- _Passage provided_:
▬▬▬▬▬▬▬▬▬▬

Pulmonary fibrosis is a medical illness that poses a possible threat to life and is distinguished by the absence of a conclusive remedy. Therefore, it is crucial to diagnose the condition quickly and efficiently. The scientific community has proposed a variety of image processing and deep learning models as potential solutions to tackle this problem.
The present investigation introduces an optimized, fine-tuned pre-existing vision transformer model to differentiate between pulmonary and non-pulmonary fibrosis CT scans. Initially, the CT scan images were preprocessed to meet the prerequisites of the vision transformer. It was pursued by executing data augmentation methods such as rotations, flips, cropping, resizing, and randomized adjustments to brightness, contrast, saturation, and hue. Moreover, other techniques, including ColorJitter, Gaussian blur, affine transformations, and a custom lambda function, were randomly employed during training to avert overfitting.
Subsequently, the models underwent fine-tuning with hyperparameters, such as epochs and learning rate, to enhance their performance for the classification task. The four Vision Transformer models, MobileViTV2, ViTMSN, ViT, and BeiT, were used to select the best model. The fine-tuned ViT model exhibited the highest validation (99.5%) and testing accuracy (100%) using CT images.
The Vision Transformer (ViT) model also demonstrated a minimal loss function of 0.0075 during the training phase and 0.0047 during the validation phase, despite training for a single epoch. Furthermore, during the assessment of the ViT on the independent test data subset, which accounted for 10% of the entire dataset, it demonstrated outstanding performance across a range of evaluation metrics. The measures employed in this study encompassed the precision-recall curve, accuracy, F1-score, precision, the area under the precision-recall curve (AUC_PR), area under the receiver operating characteristic curve (ROC_AUC), Matthew's Correlation Coefficient (MCC), as well as the Sensitivity and Specificity score, both of which were observed to be 1.00.
The MobileLungNetV2 system, as stated in (48), demonstrated a high accuracy rate of 96.97% in classifying lung texture or patterns associated with lung diseases, utilizing X-ray images. The PGGAN model introduced in (49) exhibited a detection sensitivity of 97.2% for classification performance. In (50) where different deep learning, pre-trained CNN models were used to classify pulmonary fibrosis, the modified, pre-trained ResNetv50V2 model had a 100% accuracy rate.
Our proposed pre-trained ViT model exhibits the highest test accuracy of 100%, validation accuracy of 99.85%, training loss of 0.0075, and validation loss of 0.0047. The remarkable achievement was attained within a solitary training epoch, surpassing the efficiency of all alternative deep learning techniques models.
The current study makes notable advancements in identifying pulmonary fibrosis using deep-learning models. In terms of precision, effectiveness, and resilience, the ViT model being offered demonstrates superior performance compared to other cutting-edge models, namely MobileLungNetV2, PGGAN, and modified ResNetv50V2. The vision transformer model, first designed to classify natural images, has demonstrated potential in medical image analysis, particularly in the accurate diagnosis of pulmonary fibrosis. The results of this work highlight the importance of employing transfer learning and data augmentation methods to enhance the efficacy of deep learning models in the context of medical picture classification tasks. The findings of this study are of significant relevance in the clinical context, as the precise and prompt identification of pulmonary fibrosis plays a crucial role in impacting patient outcomes. The excellent accuracy and efficiency demonstrated by the ViT model indicate its potential use as a diagnostic tool for pulmonary fibrosis among radiologists and clinicians. This might lead to a reduction in the time and resources now expended in the diagnostic process. Subsequent investigations may delve into incorporating the Vision Transformer (ViT) model within clinical processes to assess its efficacy within authentic operational contexts.

▬▬▬▬▬▬▬▬▬▬

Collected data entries
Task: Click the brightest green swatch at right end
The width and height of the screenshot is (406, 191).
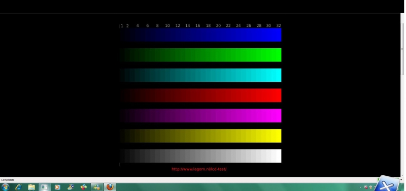Action: tap(279, 55)
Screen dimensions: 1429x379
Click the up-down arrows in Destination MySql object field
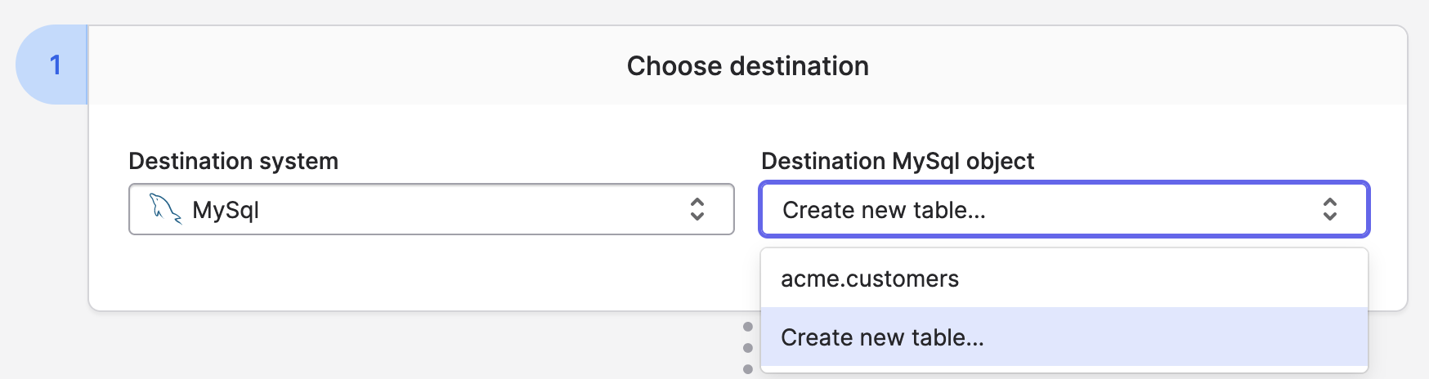1329,209
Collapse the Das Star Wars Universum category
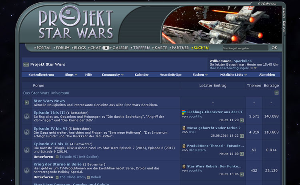The image size is (300, 185). [x=276, y=93]
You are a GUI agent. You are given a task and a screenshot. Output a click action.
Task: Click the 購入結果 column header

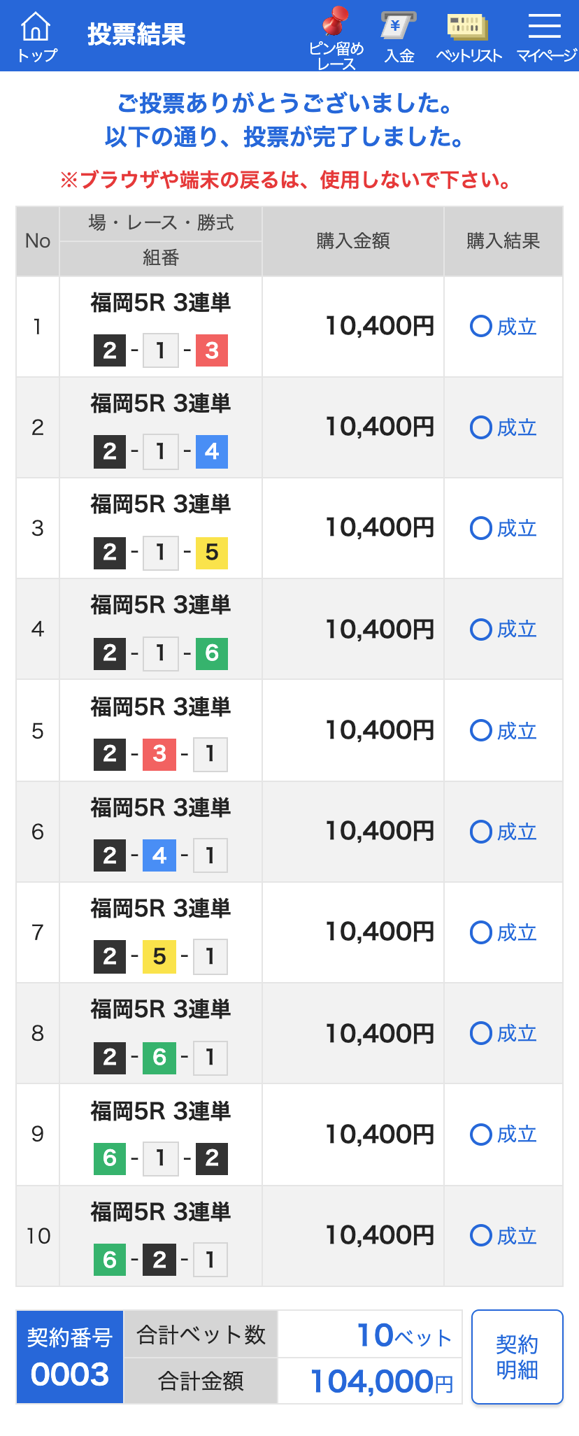pyautogui.click(x=503, y=241)
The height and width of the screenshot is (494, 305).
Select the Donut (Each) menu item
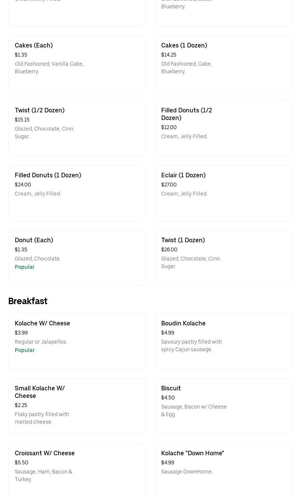[77, 258]
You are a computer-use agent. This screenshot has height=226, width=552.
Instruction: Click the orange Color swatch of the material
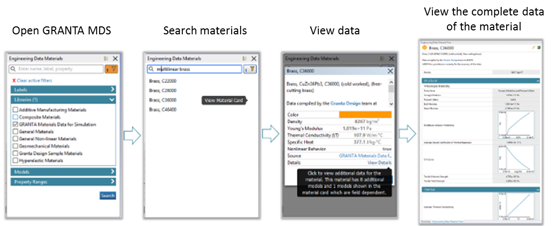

▬▬▬▬▬▬▬▬▬▬

- _Task list_:
(a) Quote the part of the pulmonary fibrosis text that opens with the words "The present investigation" and closes with "to avert overfitting.".
(b) Summarize the pulmonary fibrosis text in two sentences.

- _Solutions to the tasks_:
(a)
The present investigation introduces an optimized, fine-tuned pre-existing vision transformer model to differentiate between pulmonary and non-pulmonary fibrosis CT scans. Initially, the CT scan images were preprocessed to meet the prerequisites of the vision transformer. It was pursued by executing data augmentation methods such as rotations, flips, cropping, resizing, and randomized adjustments to brightness, contrast, saturation, and hue. Moreover, other techniques, including ColorJitter, Gaussian blur, affine transformations, and a custom lambda function, were randomly employed during training to avert overfitting.

(b) The study fine-tuned four pre-existing vision transformer models (MobileViTV2, ViTMSN, ViT, and BeiT) to distinguish pulmonary from non-pulmonary fibrosis CT scans, using preprocessing and data augmentation to avert overfitting. The fine-tuned ViT model performed best, reaching 100% testing accuracy after a single training epoch and, according to the study, outperforming MobileLungNetV2, PGGAN, and modified ResNetv50V2 in precision, effectiveness, and resilience.